This may be a difficult question
- So, $C_1$ = AES-GCM($k_1$, nonce, message) where nonce = HMAC(key,message). $C_2$ = AES-CBC($k_2$, iv, $C_1$).
- Now, a security breach occurs. The adversary obtains $k_1$ and $C_2$ because they are the most vulnerable parts of my encryption scheme. I change the keys in this instance and re-encrypt the database.
- Now, $C_3$ = AES-GCM($k_3$, nonce, message). $C_4$ = AES-CBC($k_4$, nonce, $C_3$).
- Then there is another data breach. The adversary now has $k_3$ and $C_4$.
1.) If the adversary has $k_1$, $k_3$, $C_2$ and $C_4$ can he decrypt the messages?

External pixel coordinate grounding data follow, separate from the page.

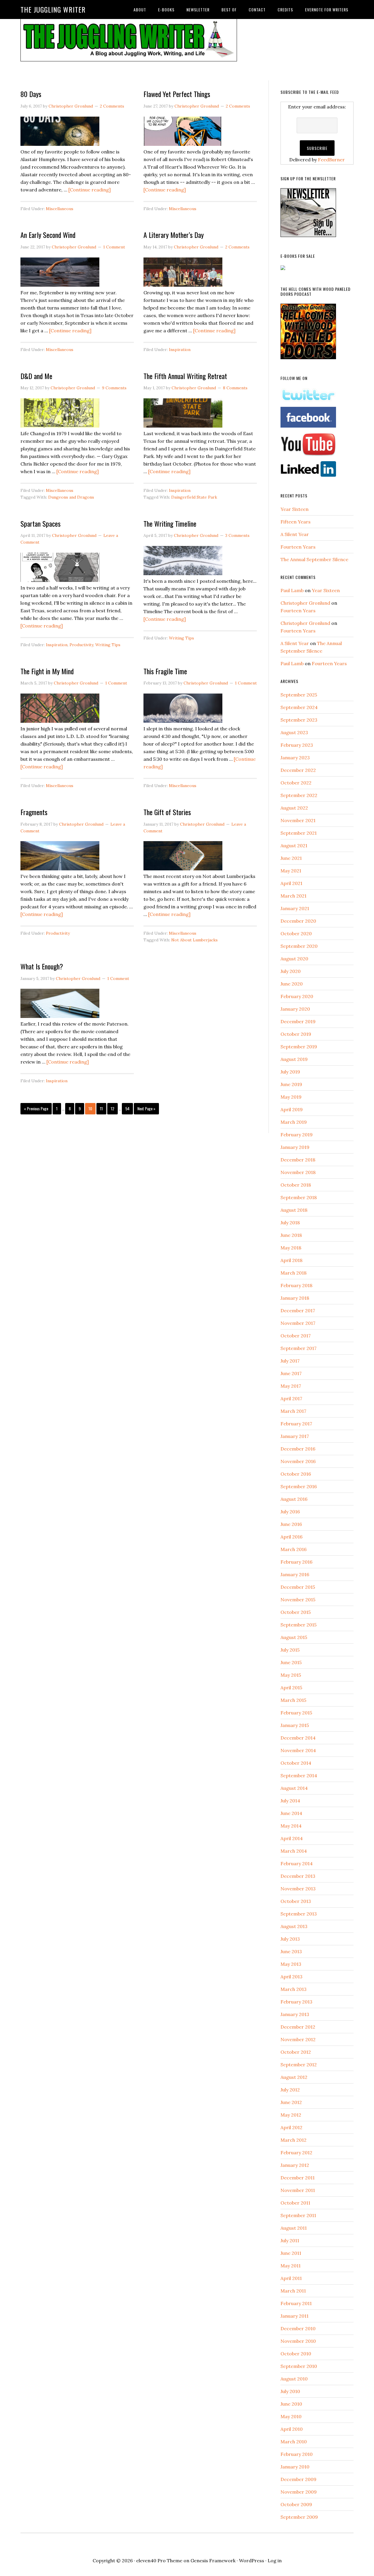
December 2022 (298, 770)
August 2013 (293, 1926)
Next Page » (146, 1108)
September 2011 (298, 2215)
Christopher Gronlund (305, 603)
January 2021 (294, 908)
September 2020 (299, 946)
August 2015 (293, 1637)
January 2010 (294, 2467)
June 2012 (291, 2102)
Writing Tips (107, 644)
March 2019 (293, 1122)
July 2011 (289, 2240)
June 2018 (291, 1235)
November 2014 (298, 1750)
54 (127, 1108)
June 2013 (291, 1951)
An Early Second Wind (47, 234)
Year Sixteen (294, 509)
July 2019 (290, 1072)
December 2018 (297, 1160)
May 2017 (290, 1386)
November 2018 (298, 1172)
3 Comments (237, 535)
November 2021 (298, 820)
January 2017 (294, 1436)
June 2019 (291, 1084)
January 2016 (294, 1574)
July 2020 (290, 971)
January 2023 (295, 757)
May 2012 (290, 2115)
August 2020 (294, 959)
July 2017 (289, 1361)
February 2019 (296, 1134)
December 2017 (297, 1310)
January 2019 (294, 1147)
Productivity (81, 644)
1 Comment (114, 247)
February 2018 (296, 1285)
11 (101, 1108)
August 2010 (294, 2379)
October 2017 (295, 1336)
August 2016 (293, 1499)
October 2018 (295, 1185)
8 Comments (235, 387)
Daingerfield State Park (194, 497)
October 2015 (295, 1612)
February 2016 (296, 1562)
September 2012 (298, 2064)
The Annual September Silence (314, 559)
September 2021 (298, 833)
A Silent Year (294, 534)
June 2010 (291, 2404)
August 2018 (293, 1210)
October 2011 (295, 2203)
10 (90, 1108)
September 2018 (298, 1197)
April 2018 (291, 1260)
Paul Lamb (292, 590)
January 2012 (294, 2165)
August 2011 (293, 2228)
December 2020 (298, 921)
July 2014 (290, 1801)
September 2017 (298, 1348)
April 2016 (291, 1537)
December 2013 (297, 1876)
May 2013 (290, 1964)
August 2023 (294, 732)
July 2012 (290, 2090)
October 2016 (295, 1474)
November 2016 (298, 1461)
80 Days (30, 94)
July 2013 (290, 1939)
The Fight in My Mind (47, 671)
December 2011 (297, 2178)
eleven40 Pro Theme (159, 2560)
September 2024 (299, 707)
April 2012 (291, 2127)
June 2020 (291, 984)
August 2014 (294, 1788)
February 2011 (296, 2303)
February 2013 (296, 2002)
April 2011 (291, 2278)
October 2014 (295, 1763)
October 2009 (296, 2504)
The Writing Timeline (169, 523)
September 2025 (298, 695)
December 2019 (298, 1021)
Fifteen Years (295, 522)
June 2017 (291, 1373)
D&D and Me (36, 376)
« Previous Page (36, 1108)
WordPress (251, 2560)
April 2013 (291, 1976)
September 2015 (298, 1625)
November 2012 (298, 2039)
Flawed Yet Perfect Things (176, 94)
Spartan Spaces (40, 523)
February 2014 (296, 1863)
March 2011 (293, 2291)
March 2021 (293, 896)
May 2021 (290, 871)
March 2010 (293, 2441)
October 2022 (295, 783)
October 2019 (295, 1034)
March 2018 (293, 1273)
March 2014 (293, 1851)
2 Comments (112, 106)
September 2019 (298, 1047)
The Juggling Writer (53, 9)
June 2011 (290, 2253)
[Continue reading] (89, 190)
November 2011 (297, 2190)
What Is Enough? (41, 966)
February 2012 (296, 2152)
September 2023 (298, 720)
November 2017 (297, 1323)
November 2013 (298, 1889)
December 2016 (297, 1449)
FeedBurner (331, 159)
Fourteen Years (298, 547)
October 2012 (295, 2052)
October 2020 (296, 933)
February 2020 (296, 996)
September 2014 (298, 1775)
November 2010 (298, 2341)
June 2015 (291, 1662)
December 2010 (298, 2328)
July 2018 (290, 1222)
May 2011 (290, 2266)
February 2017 (296, 1424)
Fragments (33, 812)
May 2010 (291, 2416)
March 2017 (293, 1411)
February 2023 (296, 745)
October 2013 (295, 1901)
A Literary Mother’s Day (173, 234)
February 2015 (296, 1713)
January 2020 (295, 1009)
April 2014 (291, 1838)
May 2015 (290, 1675)
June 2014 (291, 1813)
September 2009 (299, 2517)
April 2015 (291, 1687)
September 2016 (298, 1486)
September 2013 (298, 1914)
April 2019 (291, 1109)
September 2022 (298, 795)
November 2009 (298, 2492)
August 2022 (294, 808)
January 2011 (294, 2316)
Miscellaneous (59, 208)
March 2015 (293, 1700)
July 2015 (289, 1650)
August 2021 (293, 845)
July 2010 (290, 2391)
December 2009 (298, 2479)
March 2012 (293, 2140)
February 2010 (296, 2454)
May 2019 (291, 1097)
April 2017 (291, 1398)
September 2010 (298, 2366)
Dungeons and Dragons (71, 497)
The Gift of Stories (167, 812)
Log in (275, 2560)
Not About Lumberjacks (194, 940)
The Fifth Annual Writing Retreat (185, 376)
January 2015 (294, 1725)
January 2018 (294, 1298)
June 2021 (291, 858)
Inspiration (180, 349)
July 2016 (290, 1512)
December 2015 (297, 1587)
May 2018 (290, 1248)
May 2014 (291, 1826)
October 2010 (295, 2354)
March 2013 (293, 1989)
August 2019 (294, 1059)
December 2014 (298, 1738)
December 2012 (297, 2027)
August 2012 (293, 2077)
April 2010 (291, 2429)
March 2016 (293, 1549)
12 (112, 1108)
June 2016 (291, 1524)
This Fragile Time (165, 671)
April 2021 (291, 883)
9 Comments (114, 387)
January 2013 (294, 2014)
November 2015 (297, 1599)
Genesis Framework (213, 2560)
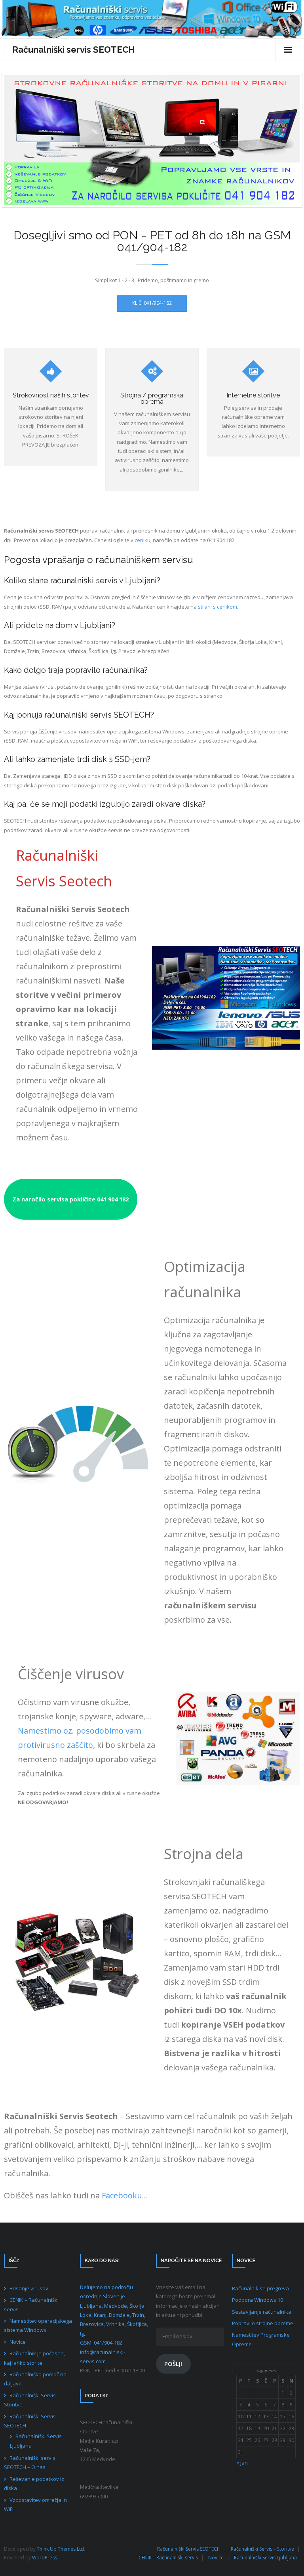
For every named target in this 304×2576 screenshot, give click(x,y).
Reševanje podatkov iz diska (34, 2483)
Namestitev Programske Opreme (261, 2339)
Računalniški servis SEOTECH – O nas (29, 2462)
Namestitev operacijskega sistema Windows (38, 2325)
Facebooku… (125, 2195)
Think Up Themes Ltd (60, 2548)
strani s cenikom (217, 606)
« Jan (242, 2462)
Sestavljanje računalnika (261, 2311)
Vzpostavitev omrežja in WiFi (35, 2504)
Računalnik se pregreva (260, 2288)
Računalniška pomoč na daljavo (35, 2379)
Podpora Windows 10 (257, 2299)
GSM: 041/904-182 (101, 2342)
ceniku (142, 540)
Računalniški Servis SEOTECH (30, 2421)
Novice (18, 2341)
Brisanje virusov (29, 2288)
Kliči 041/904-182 (152, 303)
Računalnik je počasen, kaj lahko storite (34, 2358)
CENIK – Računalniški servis (31, 2304)
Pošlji (173, 2364)
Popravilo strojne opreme (262, 2323)
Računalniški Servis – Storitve (32, 2400)
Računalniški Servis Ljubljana (36, 2441)
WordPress (44, 2557)
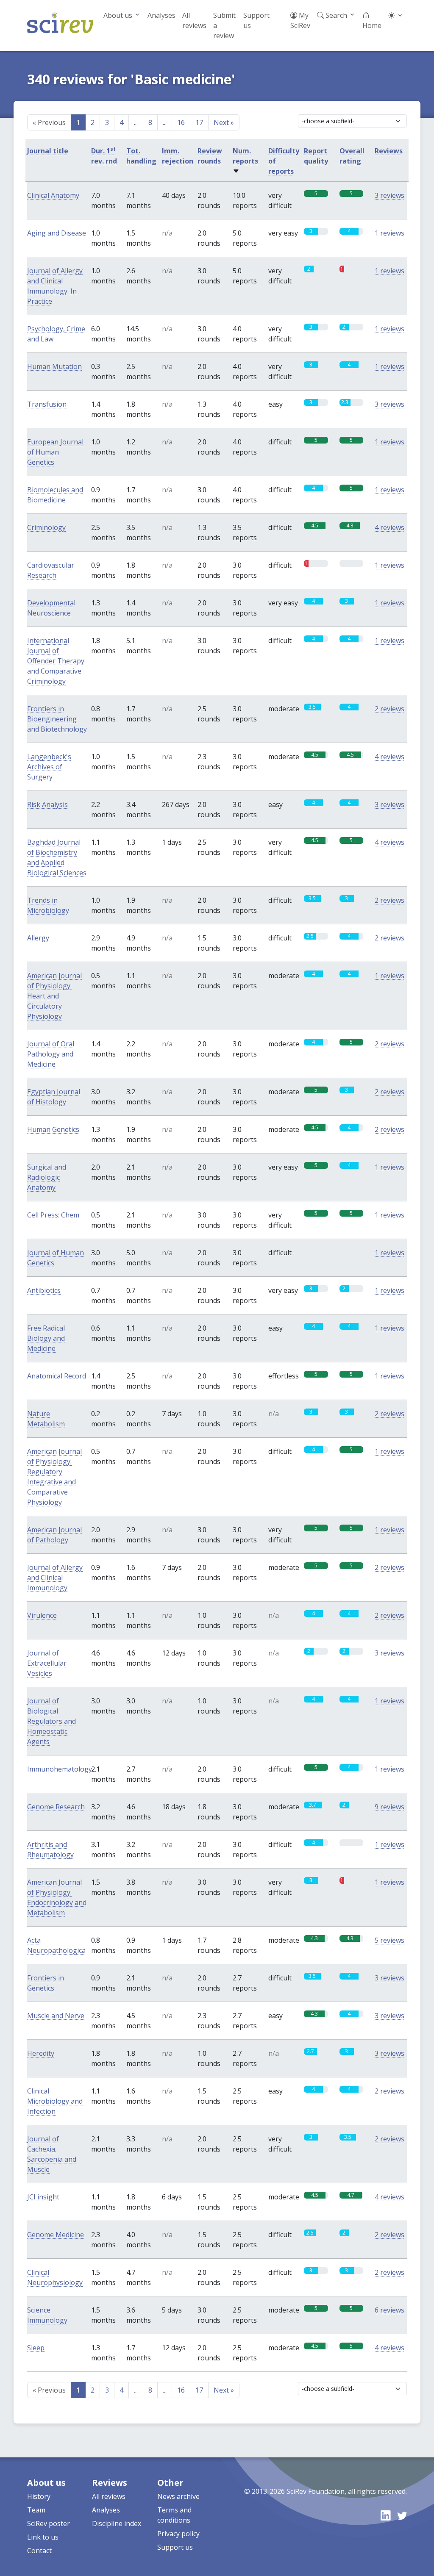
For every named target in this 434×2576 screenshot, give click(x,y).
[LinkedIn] (385, 2515)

In my encryption scheme, I have two sets of 256 bit secret keys [$c_1$,$c_2$] used to encrypt data. The first key is used by my customers to encrypt data using AES-GCM. The second key is used to encrypt the data once again using AES-CBC with PKCS#7 padding before being saved on the server. Please assume I never repeat the same 96-bit nonce when using AES-GCM. My message length is short and the number of messages encrypted will remain well below 1 billion.
How would a worst-case scenario play out assuming the adversary already has the customer key? If an adversary obtains the data on the database I will change the keys and re-encrypt the data using the new keys. If an adversary then obtains all of the data once again can he break my encryption assuming he has the customers key?